Robert A. HUNT, The Gospel among the Nations: A Documentary History of Inculturation. Maryknoll: Orbis Books, 2010. pp. xiv + 289. $35.00 pb. ISBN: 978-1-57075-874-4.
Reviewed by Patrick HAYES, Redemptorist Fathers Archives, Brooklyn, NY 11209

Spreading the Gospel to the ends of the Earth is no easy task. The heyday of missionary activity has all but expired, though a faithful remnant still takes the missionary charism very seriously. Mission seems to be dissolving into discourse on the “new evangelization” or more diffuse observations on “vocation.” How can one “put out into the deep” in ways that are both observant of the legacy of our Christian forebears and creative in inculturating the Word? This fascinating anthology of documents, pulled together by a leading missiologist, is an exemplary token of esteem for the past and suggestive of the ways modern mission will need to travel if its future is to be bright.

The Gospel among the Nations attends to all the important questions related to the Church’s missionary activity and self-reflection. Not only is there ample consideration of how the historic early preaching pushed Jesus’ words around the Mediterranean region, there are a number of selections that explore the obstacles missionaries faced over the centuries in their attempts to sink roots. For instance, Hunt calls attention to the importance of local idiom in inculcating the Gospel message and the editor uses an eighth-century Nestorian document to illustrate how vital this was in explaining to the Chinese the difference between Christian and Buddhist monastics.
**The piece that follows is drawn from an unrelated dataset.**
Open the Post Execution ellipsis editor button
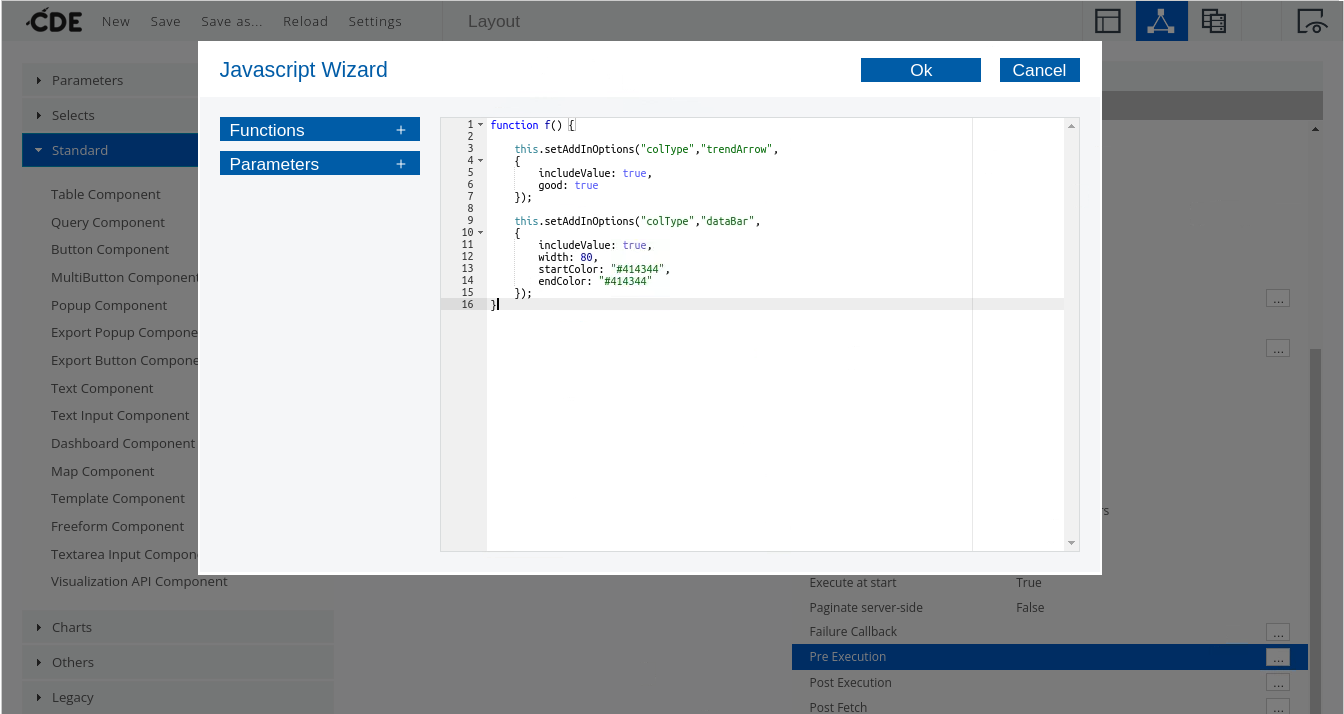The image size is (1344, 714). click(x=1277, y=682)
Failing the incorporation of linguistic particularity into their missionary activities, some missionaries were charged with bashing superstition wherever it was found. Normally Gregory the Great would recoil from such actions, but we have it from Bede that the Pope admonished the Abbot Mellitius to smash non-Christian shrines throughout England.

The knotty problem of empire and colonialism is hardly given the velvet glove. Hunt wants to make it clear that as destructive and culturally-eviscerating boosters, Christian communities were too frequently guilty of propping up their own triumphalistic view of the world. The Chinese rites controversy—the subject of several selections—is but one classic example of this. For balance, however, he shows how the churches were among the first to usher in a period of post-colonial relation and that their missionaries—sages on the front lines of this shift—were well situated in calling governments to task in their failings with vulnerable populations.

The volume is ecumenical throughout. Catholics, the Orthodox, and various Protestant communities are all given space and joint texts, such as those issued by the World Council of Churches, are also included. Some selections are very revealing, such as the personal battles found in letters that Russian Orthodox missionaries faced among the natives of Alaska in the nineteenth century. Other selections are more universal, such as the Catholic magisterial texts on missions. Important pre-Vatican II texts include extracts from Maximum illud (1919) of Benedict XV which helped foster the development of native clergy in mission lands or Fidei donum (1957) of Pius XII, which sought to call out diocesan priests from the developed world for service in mission territories. With selections such as these it will be easy for students of Catholic mission history to see the trajectories in place that led to the Second Vatican Council’s Decree Ad gentes, as well as subsequent concerns related to globalization and social justice.

There are a couple of deficits that are detectable in the editor’s selection process. The most glaring is the fact of competition between Catholics and Protestants who both vied desperately for souls. Are there no documents illustrative of this tussle? Secondly, there appears to be considerable spacegiven to the missions of Asia (especially China and Korea) and Africa but precious little to the Pacific Islands or South America.

Most of the selected documents are given a short and helpful introduction to contextualize the central idea behind the text. Coming on the heels of the centenary celebrations of the Edinburgh Missionary Conference (1910/2010), this volume will be a welcome text in seminary courses on mission history as well as for the specialist’s own bookshelf.